There is speculation about potential overlap or collaboration between APT-C-35 and another Indian APT group known as Patchwork. While both groups exhibit similar attack patterns, particularly the use of spear-phishing and document exploits, their targeting profiles appear to differ, and definitive evidence linking them remains elusive.
Tactics & Techniques
APT-C-35 employs a range of tactics, techniques, and procedures (TTPs) to achieve its objectives. Key aspects of their operational methodology include:
Initial Access: The group primarily relies on spear-phishing emails with malicious attachments. These attachments often take the form of RTF or Office documents that leverage exploits (like CVE-2017-11882), remote template injection, or macros to execute malicious code. More recently, the group has shifted to using
.LNKfiles disguised as RTF documents, delivered via spam emails (often within RAR archives). Also, use of the spear phishing is one of the types of phishing attacks.Execution: Once the initial infection vector is successful, the group uses a combination of PowerShell scripts, shellcode, and DLLs to execute their malware. They employ techniques like process injection (using WinAPI functions like
ZwAllocateVirtualMemory,MultiByteToWideChar, andEnumUILanguagesA) and XOR-based decryption routines to evade detection.Persistence: APT-C-35 achieves persistence through various mechanisms, most commonly by creating scheduled tasks. These tasks are often configured to run the malware at regular intervals (e.g., every 3 or 5 minutes), ensuring continued access even after a system reboot.

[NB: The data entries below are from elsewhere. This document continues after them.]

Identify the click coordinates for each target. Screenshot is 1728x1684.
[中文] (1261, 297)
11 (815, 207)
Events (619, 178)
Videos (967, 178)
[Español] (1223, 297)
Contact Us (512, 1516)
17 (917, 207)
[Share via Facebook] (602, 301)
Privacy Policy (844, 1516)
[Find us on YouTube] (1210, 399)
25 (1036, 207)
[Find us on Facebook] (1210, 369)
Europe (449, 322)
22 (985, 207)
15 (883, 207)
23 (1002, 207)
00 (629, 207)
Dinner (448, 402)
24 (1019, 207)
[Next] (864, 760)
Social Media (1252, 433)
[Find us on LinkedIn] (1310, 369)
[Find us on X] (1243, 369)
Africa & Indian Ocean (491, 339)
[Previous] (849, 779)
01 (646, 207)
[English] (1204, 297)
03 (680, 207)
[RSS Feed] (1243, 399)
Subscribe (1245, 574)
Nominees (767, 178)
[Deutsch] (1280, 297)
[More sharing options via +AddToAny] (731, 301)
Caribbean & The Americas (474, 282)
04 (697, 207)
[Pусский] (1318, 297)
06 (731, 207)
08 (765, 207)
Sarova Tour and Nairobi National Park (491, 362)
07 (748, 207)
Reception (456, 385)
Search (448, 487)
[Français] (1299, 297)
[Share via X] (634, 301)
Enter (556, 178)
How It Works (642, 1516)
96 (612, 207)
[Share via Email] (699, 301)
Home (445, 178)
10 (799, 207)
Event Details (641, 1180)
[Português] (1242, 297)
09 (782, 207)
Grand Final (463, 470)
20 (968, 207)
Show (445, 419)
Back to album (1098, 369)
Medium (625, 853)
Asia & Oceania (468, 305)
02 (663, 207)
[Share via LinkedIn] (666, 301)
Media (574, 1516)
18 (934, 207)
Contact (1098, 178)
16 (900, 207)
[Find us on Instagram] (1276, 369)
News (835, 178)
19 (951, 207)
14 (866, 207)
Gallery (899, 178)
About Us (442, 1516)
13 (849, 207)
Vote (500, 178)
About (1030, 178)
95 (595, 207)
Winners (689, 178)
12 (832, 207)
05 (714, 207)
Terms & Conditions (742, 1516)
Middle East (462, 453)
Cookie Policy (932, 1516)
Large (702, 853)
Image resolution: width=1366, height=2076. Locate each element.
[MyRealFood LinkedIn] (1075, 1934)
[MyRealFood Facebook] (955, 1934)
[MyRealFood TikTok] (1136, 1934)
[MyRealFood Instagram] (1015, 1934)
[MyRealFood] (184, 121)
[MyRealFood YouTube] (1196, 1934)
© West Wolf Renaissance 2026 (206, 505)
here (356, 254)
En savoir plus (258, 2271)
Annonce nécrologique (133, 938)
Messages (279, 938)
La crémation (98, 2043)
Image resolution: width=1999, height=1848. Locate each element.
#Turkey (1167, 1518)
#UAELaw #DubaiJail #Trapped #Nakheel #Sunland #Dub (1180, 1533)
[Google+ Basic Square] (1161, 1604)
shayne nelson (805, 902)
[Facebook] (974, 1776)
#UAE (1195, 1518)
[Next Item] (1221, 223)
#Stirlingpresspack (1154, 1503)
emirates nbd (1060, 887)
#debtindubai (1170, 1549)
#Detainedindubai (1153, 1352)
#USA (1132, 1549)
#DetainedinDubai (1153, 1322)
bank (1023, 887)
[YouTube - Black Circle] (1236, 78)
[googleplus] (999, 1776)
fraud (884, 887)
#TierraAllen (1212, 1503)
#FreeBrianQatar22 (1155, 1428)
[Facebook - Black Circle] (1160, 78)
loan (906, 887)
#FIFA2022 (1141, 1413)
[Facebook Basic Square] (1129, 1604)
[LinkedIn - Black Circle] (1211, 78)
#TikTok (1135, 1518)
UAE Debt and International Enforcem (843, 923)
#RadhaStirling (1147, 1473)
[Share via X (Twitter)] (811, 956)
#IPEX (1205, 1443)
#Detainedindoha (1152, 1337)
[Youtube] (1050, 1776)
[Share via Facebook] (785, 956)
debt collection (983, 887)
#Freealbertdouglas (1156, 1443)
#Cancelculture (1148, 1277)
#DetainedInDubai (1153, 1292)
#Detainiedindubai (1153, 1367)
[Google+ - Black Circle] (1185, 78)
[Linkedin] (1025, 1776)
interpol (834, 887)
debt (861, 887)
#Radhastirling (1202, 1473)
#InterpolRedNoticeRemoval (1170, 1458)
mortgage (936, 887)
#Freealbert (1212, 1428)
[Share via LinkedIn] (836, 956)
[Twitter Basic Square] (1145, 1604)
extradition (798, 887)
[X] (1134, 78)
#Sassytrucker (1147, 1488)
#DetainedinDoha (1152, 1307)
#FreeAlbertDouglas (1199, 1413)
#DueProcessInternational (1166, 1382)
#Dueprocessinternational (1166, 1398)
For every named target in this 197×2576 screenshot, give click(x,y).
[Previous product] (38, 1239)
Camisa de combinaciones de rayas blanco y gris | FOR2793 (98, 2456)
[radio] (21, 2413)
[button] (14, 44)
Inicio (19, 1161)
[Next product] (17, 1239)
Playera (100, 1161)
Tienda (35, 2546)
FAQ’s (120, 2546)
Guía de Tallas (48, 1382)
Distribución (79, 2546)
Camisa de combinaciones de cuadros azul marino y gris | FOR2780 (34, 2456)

Defense Evasion: The group incorporates several techniques to evade security solutions. This includes checking for the presence of security product drivers (e.g.,
.sysfiles inC:\Windows\System32\drivers) and modifying the behavior of their malware based on the detected security products and their expiry dates. They also modify the first few bytes of downloaded executables to bypass signature-based detection, restoring them before execution.Command and Control (C2): APT-C-35 utilizes a multi-stage C2 infrastructure. They often leverage legitimate services like Google Drive to store C2 server addresses. The C2 communication involves encrypted data (using AES-256 with multiple keys and IVs) and Base64 encoding. They employ multiple domains for different purposes within the infection chain. It is important to implement security logging and monitoring to protect from the attacks.
Data Exfiltration: The group's malware is designed to collect a wide range of sensitive information, including files, screenshots, keystrokes, browser data, and system information. This data is typically encrypted and exfiltrated to the C2 server. They have also been observed using legitimate platforms like OneSignal for delivering push notifications to install additional malware on mobile devices.
Modularity: A key feature of APT-C-35's malware is its modular architecture. Functionality is split into separate modules, allowing the group to customize the capabilities of their implants based on the specific target and objectives.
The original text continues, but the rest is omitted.